= Exercise aim =
Exact wording is needed for every line from the one holding "How do I perform: Toggle" to the end of the records below; write those lines out and omit the pictures.

%%

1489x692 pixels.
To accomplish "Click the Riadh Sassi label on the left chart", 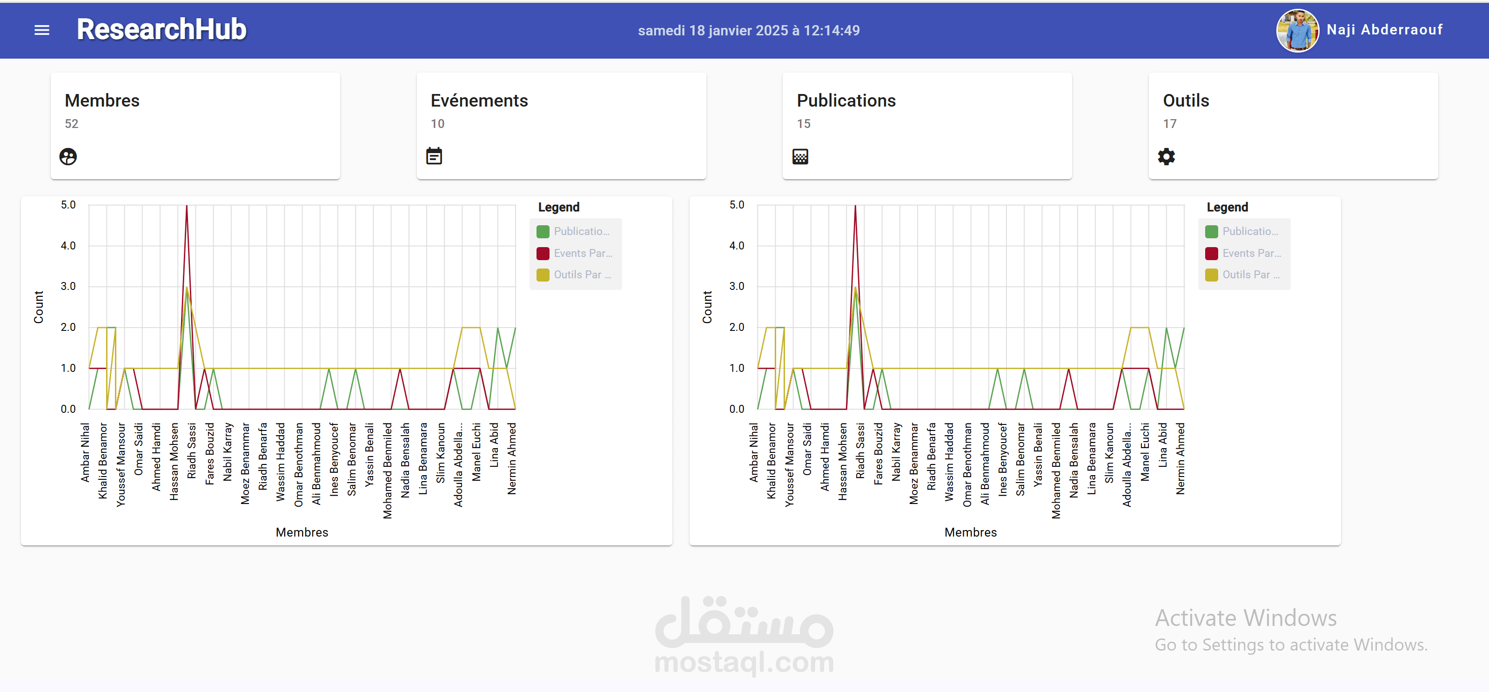I will pos(191,451).
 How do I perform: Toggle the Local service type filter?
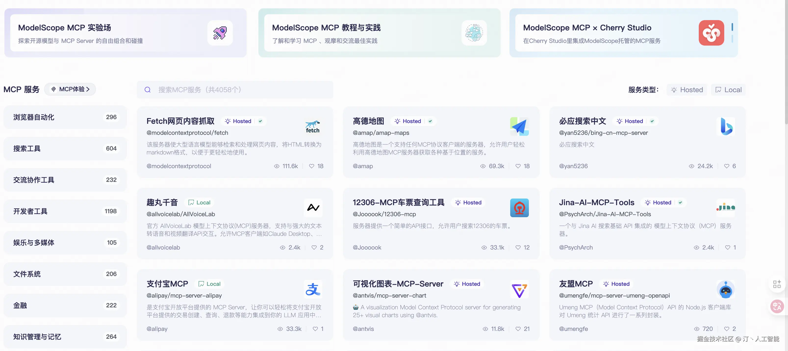click(728, 90)
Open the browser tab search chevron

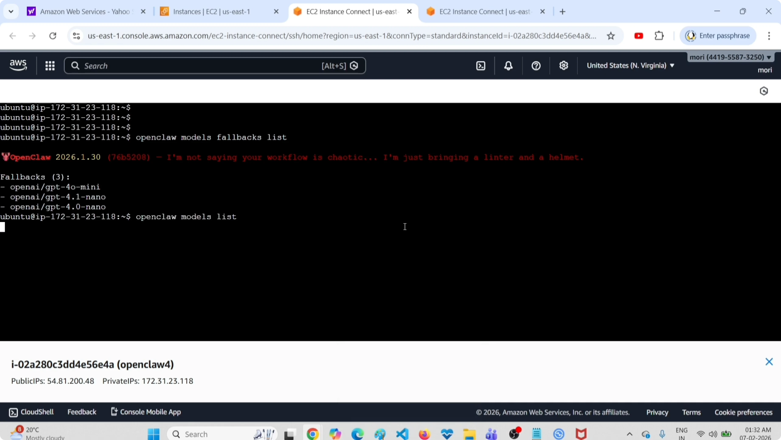coord(11,12)
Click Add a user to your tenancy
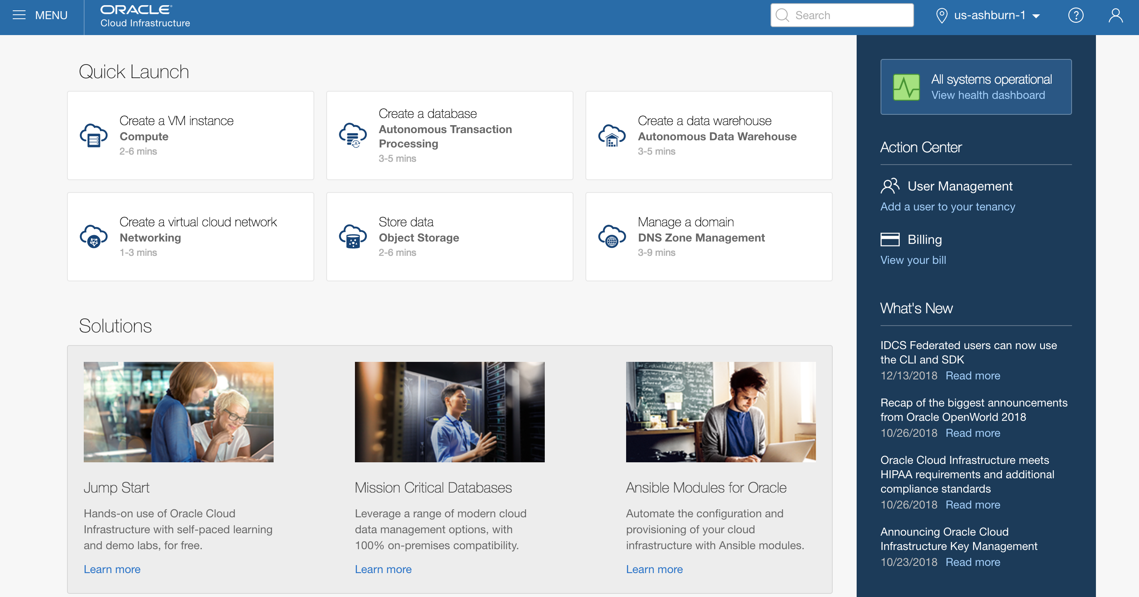Screen dimensions: 1139x597 coord(947,207)
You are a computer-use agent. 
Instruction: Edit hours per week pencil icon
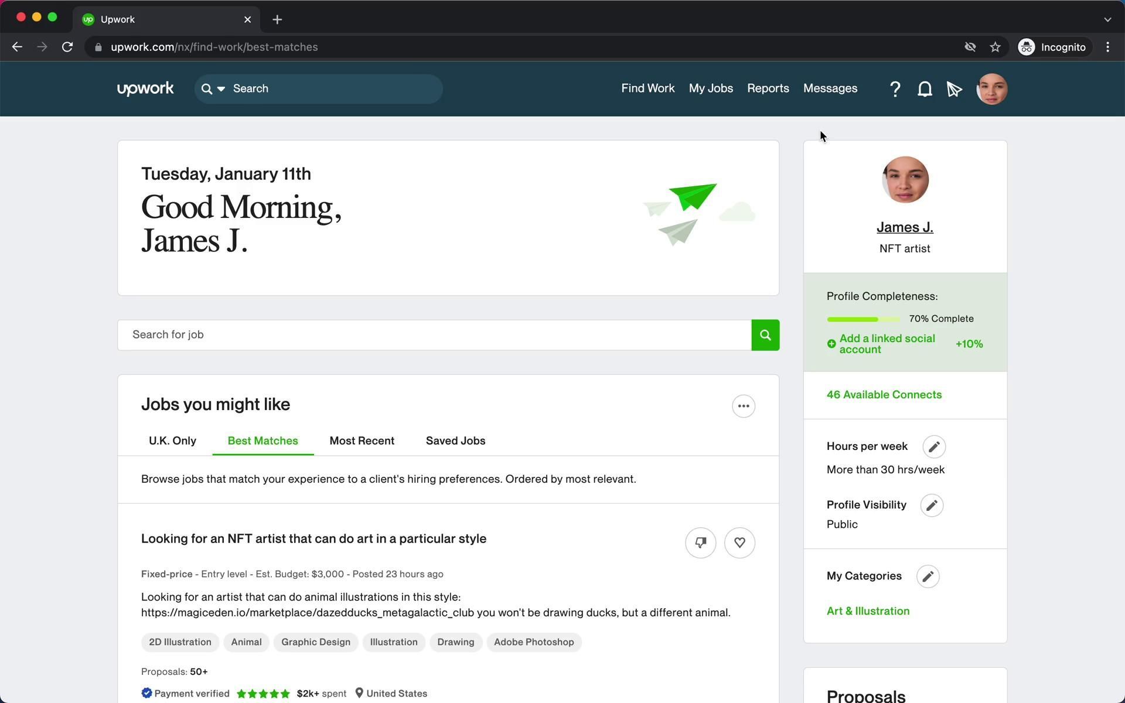tap(934, 447)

%%

= Response =
 How do I perform: Toggle the Local service type filter?
click(728, 90)
Open the browser tab search chevron

coord(11,12)
Click Add a user to your tenancy
Screen dimensions: 1139x597 coord(947,207)
You are a computer-use agent. 
Instruction: Edit hours per week pencil icon
tap(934, 447)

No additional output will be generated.